L'analyse et les principes de droit applicables

 

[22]        La Commission a pour mandat de juger de la validité des sanctions administratives pécuniaires imposées en vertu de la Loi sur les sanctions administratives pécuniaires en matière d'agriculture et d'agroalimentaire (la Loi). L'article 3 énonce l'objet de la Loi :

 

3. La présente loi a pour objet d'établir, comme solution de rechange au régime pénal et complément aux autres mesures d'application des lois agroalimentaires déjà en vigueur, un régime juste et efficace de sanctions administratives pécuniaires.

 

[23]        L'article 2 de la Loi définit ainsi « loi agroalimentaire » :

 

2. La Loi sur les produits agricoles au Canada, la Loi sur la médiation en matière d'endettement agricole, la Loi relative aux aliments du bétail, la Loi sur les engrais, la Loi sur la santé des animaux, la Loi sur l'inspection des viandes, la Loi sur les produits antiparasitaires, la Loi sur la protection des végétaux ou la Loi sur les semences.

 

[24]        L'article 4 de la Loi dit que, selon les circonstances, le ministre de l'Agriculture et de l'Agroalimentaire ou le ministre de la Santé est habilité à faire ce qui suit :

 

4. (1) Le ministre peut, par règlement :

 

a) désigner comme violation punissable au titre de la présente loi la contravention - si elle constitue une infraction à une loi agroalimentaire :

 

i) aux dispositions spécifiées d'une loi agroalimentaire ou de ses règlements...

━━━

> _TRAVAIL À FAIRE_:
A – Répondez aux questions suivantes d'après l'extrait sur les sanctions administratives pécuniaires.
(i) Selon le paragraphe [22], quel est le mandat de la Commission ?
(ii) Selon le paragraphe [24], quels ministres sont habilités à exercer le pouvoir prévu à l'article 4 ?
(iii) Combien de lois l'article 2 énumère-t-il dans sa définition de « loi agroalimentaire » ?
B – Poursuivez l'extrait sur les sanctions administratives pécuniaires après sa dernière phrase.

━━━

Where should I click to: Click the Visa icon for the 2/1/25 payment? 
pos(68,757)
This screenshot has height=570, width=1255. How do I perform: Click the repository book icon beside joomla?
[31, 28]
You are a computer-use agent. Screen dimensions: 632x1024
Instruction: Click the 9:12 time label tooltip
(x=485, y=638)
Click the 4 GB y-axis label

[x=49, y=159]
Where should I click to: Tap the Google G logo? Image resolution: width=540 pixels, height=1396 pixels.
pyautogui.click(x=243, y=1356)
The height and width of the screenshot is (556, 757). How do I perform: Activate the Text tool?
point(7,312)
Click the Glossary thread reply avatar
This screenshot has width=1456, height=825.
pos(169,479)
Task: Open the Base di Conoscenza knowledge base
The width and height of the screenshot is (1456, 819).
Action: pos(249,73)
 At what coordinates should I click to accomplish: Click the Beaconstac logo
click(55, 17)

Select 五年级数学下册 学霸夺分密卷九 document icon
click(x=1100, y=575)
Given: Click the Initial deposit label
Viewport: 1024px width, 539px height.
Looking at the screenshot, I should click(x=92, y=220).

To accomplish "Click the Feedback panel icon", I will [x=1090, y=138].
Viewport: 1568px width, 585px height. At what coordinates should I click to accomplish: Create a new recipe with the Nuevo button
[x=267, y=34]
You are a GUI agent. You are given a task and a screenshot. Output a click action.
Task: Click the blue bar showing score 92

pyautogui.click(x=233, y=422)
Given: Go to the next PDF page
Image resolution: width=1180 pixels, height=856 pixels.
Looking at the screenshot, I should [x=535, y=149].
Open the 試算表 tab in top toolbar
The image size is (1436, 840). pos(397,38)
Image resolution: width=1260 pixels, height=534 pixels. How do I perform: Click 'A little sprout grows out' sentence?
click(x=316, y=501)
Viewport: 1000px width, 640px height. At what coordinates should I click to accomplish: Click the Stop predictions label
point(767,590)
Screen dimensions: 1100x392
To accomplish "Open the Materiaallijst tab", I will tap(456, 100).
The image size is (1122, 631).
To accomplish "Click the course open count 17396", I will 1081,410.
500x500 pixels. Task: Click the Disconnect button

━━━

> _EXERCICES CORRIGÉS_:
A –
(i) Elle a pour mandat de juger de la validité des sanctions administratives pécuniaires imposées en vertu de la Loi.
(ii) Selon les circonstances, ce sont le ministre de l'Agriculture et de l'Agroalimentaire ou le ministre de la Santé.
(iii) L'article 2 énumère neuf lois.

B –
 

[25]        Le ministre de l'Agriculture et de l'Agroalimentaire a pris un tel règlement, le Règlement sur les sanctions administratives pécuniaires en matière d'agriculture et d'agroalimentaire (DORS/2000‑187), qui désigne comme violation le fait d'enfreindre plusieurs dispositions expresses de la Loi et du Règlement sur la santé des animaux et de la Loi et du Règlement sur la protection des végétaux. Ces violations énumérées à l'annexe 1 du Règlement sur les sanctions administratives pécuniaires en matière d'agriculture et d'agroalimentaire renvoient à l'article 39 du Règlement sur la protection des végétaux.


 

[26]        La Cour d'appel fédérale a produit des observations sur le régime de sanctions administratives pécuniaires (SAP) de la Loi et sur sa sévérité. Dans l'affaire Michel Doyon c. Procureur général du Canada, 2009 CAF 152, la Cour dit aux alinéas 27 et 28 :

 

[27] En somme, le régime de sanctions administratives pécuniaires a importé les éléments les plus punitifs du droit pénal en prenant soin d'en écarter les moyens de défense utiles et de diminuer le fardeau de preuve du poursuivant. Une responsabilité absolue, découlant d'un actus reus que le poursuivant n'a pas à établir hors de tout doute raisonnable, laisse au contrevenant bien peu de moyens de disculpation.

 

[28] Aussi, le décideur se doit‑il d'être circonspect dans l'administration et l'analyse de la preuve de même que dans l'analyse des éléments constitutifs de l'infraction et du lien de causalité. Cette circonspection doit se refléter dans les motifs de sa décision, laquelle doit s'appuyer sur une preuve qui repose sur des assises factuelles et non sur de simples conjectures, encore moins de la spéculation, des intuitions, des impressions ou du ouï-dire.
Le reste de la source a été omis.